*The records:*
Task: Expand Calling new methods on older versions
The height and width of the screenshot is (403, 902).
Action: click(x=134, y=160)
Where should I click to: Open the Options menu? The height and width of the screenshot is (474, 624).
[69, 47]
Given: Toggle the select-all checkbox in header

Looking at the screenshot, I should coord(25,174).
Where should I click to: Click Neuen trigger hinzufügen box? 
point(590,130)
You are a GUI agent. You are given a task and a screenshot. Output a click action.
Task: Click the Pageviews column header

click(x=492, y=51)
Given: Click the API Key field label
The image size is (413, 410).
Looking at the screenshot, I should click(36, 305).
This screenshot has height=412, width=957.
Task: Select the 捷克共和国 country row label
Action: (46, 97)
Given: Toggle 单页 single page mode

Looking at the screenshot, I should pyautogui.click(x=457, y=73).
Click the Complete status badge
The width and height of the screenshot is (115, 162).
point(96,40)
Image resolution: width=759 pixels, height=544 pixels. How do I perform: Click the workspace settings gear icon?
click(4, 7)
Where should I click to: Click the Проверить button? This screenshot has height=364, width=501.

--

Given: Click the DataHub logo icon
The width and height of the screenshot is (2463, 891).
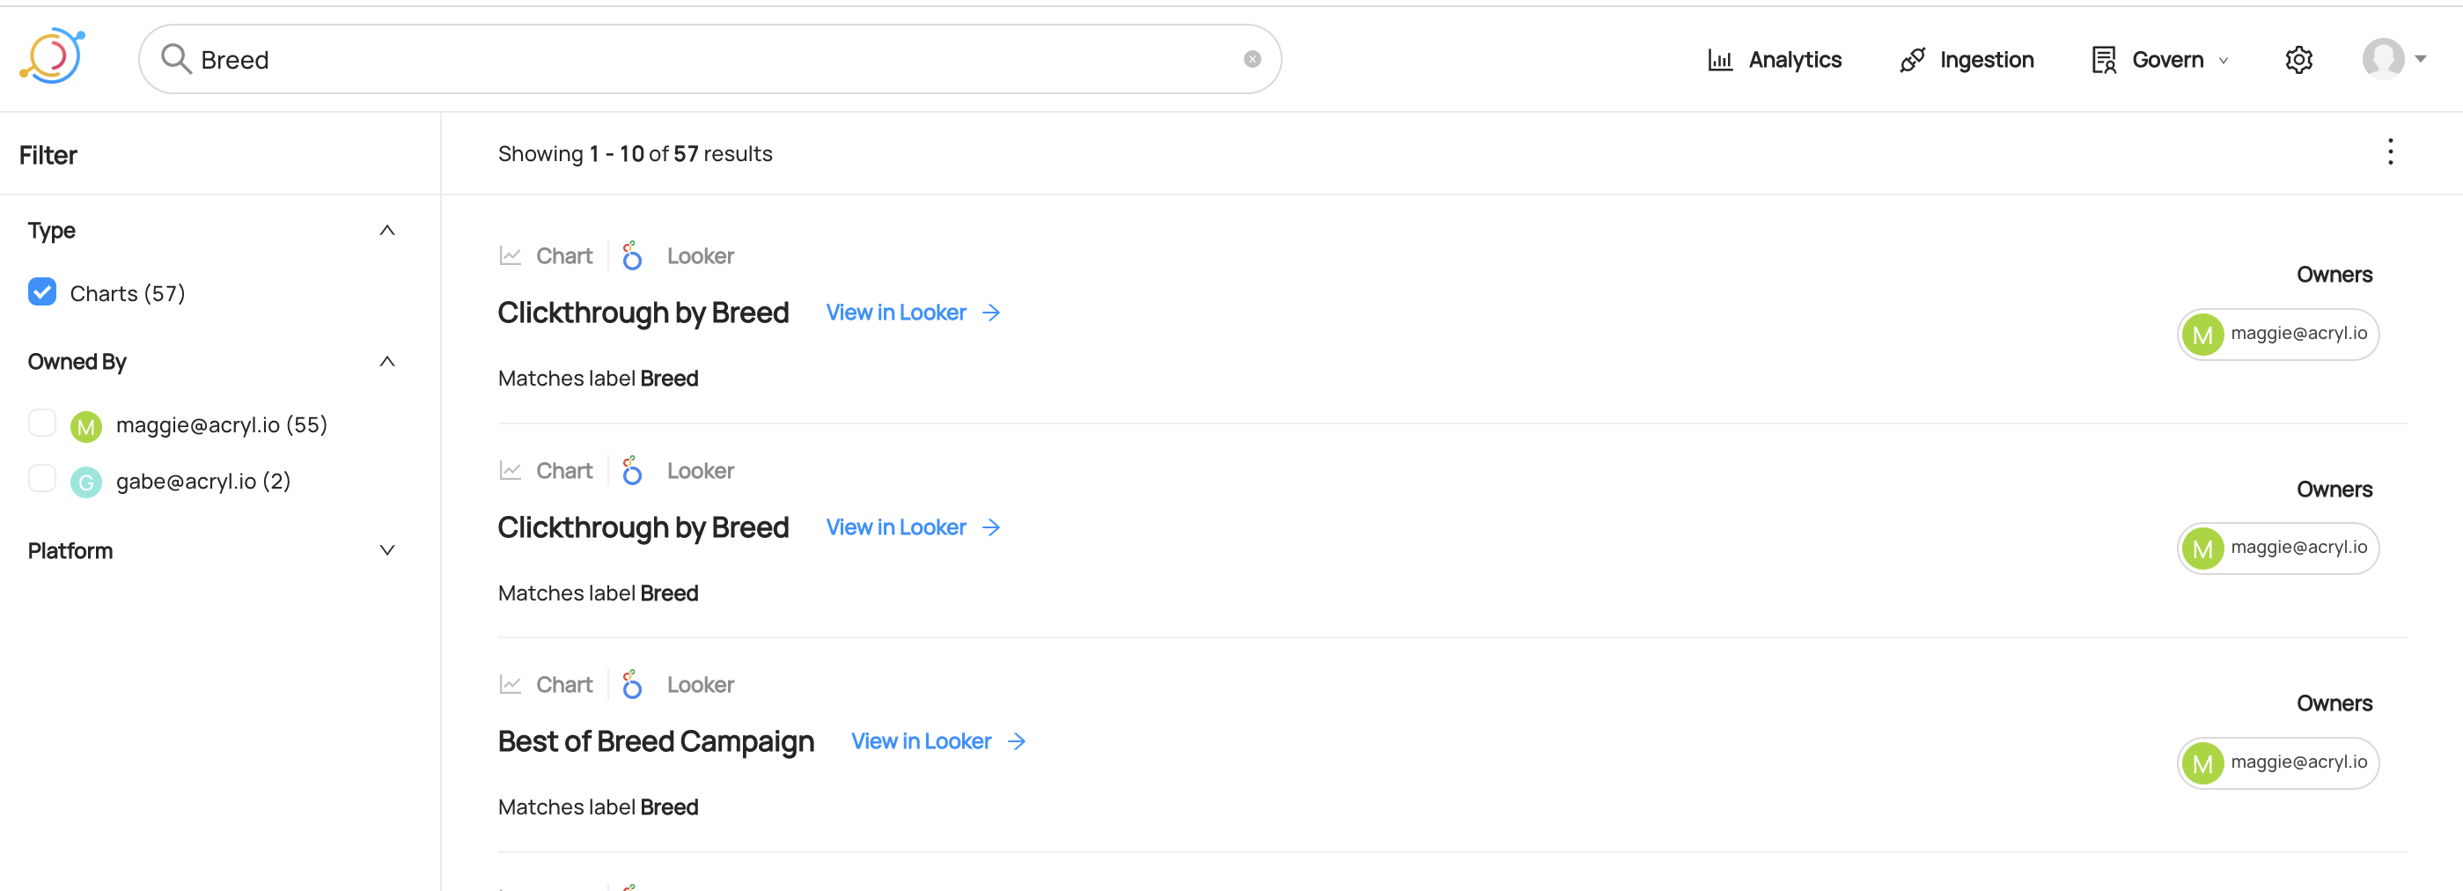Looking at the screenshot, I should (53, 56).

...

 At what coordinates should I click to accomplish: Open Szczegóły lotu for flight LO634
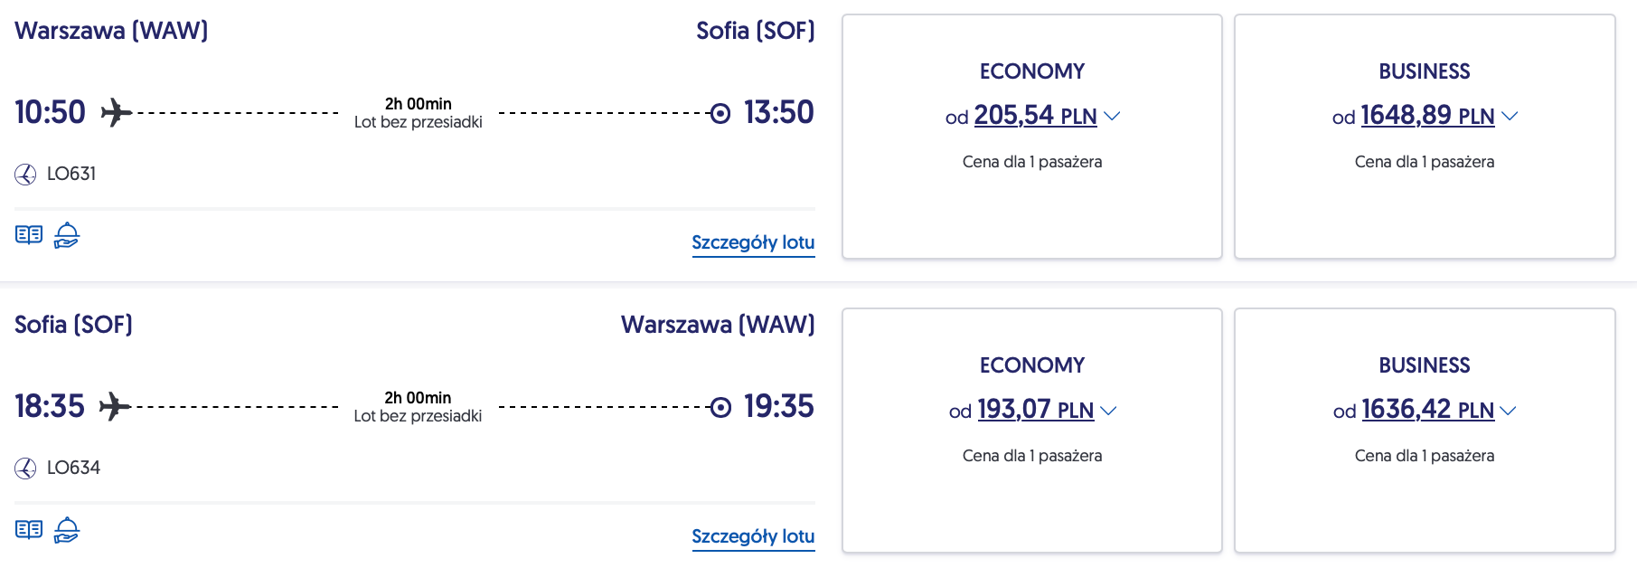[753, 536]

*The exercise:* Can you pull out, word for word, the lines of the records from the line with "Image resolution: width=759" to the line with "Where should I click to: Click the", both of those lines included?

*Completed task:*
Image resolution: width=759 pixels, height=544 pixels. How do I perform: Click the workspace settings gear icon?
click(4, 7)
Where should I click to: Click the Проверить button? This screenshot has height=364, width=501.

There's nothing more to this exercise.